The Joe Biden administration was scheduled to release preliminary details about its fiscal year 2023 budget request on Monday, including top-line requests for defense and civilian nuclear programs at the Department of Energy.
The annual budget rollout marks the start of the spring and summer negotiating season between the White House and Congress. Lawmakers traditionally schedule hearings with agency heads after the agencies release their detailed budget justifications — something that often happens days or more after the White House Office of Management and Budget publishes the first details of the overall federal request.
DOE’s National Nuclear Security Administration (NNSA) could see some strategically consequential, if financially minimal, changes following reports last week that the Biden administration wants to cancel the life extension of the B83 megaton-capable gravity bomb and a sea-launched cruise-missile warhead based on the W80-4 warhead that the NNSA is preparing for the air-launched Long Range standoff weapon.

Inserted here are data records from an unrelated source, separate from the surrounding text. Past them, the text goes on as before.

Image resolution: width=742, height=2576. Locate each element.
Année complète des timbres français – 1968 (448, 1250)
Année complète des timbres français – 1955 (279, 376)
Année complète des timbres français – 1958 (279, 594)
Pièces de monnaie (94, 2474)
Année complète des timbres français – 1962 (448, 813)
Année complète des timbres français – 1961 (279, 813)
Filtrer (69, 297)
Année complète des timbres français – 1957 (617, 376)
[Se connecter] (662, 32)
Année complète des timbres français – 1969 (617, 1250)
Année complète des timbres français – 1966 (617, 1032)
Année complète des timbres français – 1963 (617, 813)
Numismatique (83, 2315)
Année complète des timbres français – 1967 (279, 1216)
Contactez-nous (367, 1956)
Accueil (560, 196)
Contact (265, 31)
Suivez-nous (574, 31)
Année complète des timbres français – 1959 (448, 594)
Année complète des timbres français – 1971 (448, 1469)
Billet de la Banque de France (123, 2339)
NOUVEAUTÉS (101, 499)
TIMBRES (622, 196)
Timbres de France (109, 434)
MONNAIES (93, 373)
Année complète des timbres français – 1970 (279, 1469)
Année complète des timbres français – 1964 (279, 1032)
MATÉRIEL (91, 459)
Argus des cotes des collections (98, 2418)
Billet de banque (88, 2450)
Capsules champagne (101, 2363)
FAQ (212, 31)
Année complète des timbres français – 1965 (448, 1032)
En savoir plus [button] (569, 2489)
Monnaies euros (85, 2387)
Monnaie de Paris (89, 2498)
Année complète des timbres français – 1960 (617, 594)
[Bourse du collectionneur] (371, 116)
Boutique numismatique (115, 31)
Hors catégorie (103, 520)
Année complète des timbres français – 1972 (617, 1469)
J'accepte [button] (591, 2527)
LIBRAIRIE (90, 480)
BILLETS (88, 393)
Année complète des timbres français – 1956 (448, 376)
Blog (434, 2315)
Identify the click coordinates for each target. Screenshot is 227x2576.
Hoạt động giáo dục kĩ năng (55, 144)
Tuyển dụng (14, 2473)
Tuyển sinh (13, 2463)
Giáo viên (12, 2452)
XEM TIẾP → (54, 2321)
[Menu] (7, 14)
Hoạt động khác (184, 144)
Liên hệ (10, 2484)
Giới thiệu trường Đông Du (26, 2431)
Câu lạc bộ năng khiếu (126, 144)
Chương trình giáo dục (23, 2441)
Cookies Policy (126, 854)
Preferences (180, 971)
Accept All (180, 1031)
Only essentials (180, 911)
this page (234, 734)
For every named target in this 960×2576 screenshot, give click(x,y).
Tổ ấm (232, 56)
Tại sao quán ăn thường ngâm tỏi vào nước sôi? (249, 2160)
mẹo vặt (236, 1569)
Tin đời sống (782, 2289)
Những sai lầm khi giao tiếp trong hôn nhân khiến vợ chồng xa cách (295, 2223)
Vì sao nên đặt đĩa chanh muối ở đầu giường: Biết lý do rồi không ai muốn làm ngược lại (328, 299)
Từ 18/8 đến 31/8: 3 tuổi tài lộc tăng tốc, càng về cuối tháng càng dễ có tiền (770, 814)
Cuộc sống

The NNSA budget may also include details about the agency’s plans for getting its plutonium pit production strategy back on schedule.
For DOE’s Office of Environmental Management, there was a familiar call to action in the halls of Congress recently, when members of the Washington State Department of Ecology visited Washington to advocate for raising the Hanford Site’s cleanup budget by about $1 billion year-over-year for 2023.
Meanwhile, the budget request could also shed some light on the DOE Office of Nuclear Energy’s plans for its consent-based siting effort, which had been getting by with some $20 million in funding the agency is using to refine its methods for picking a host community for a future federal interim storage site.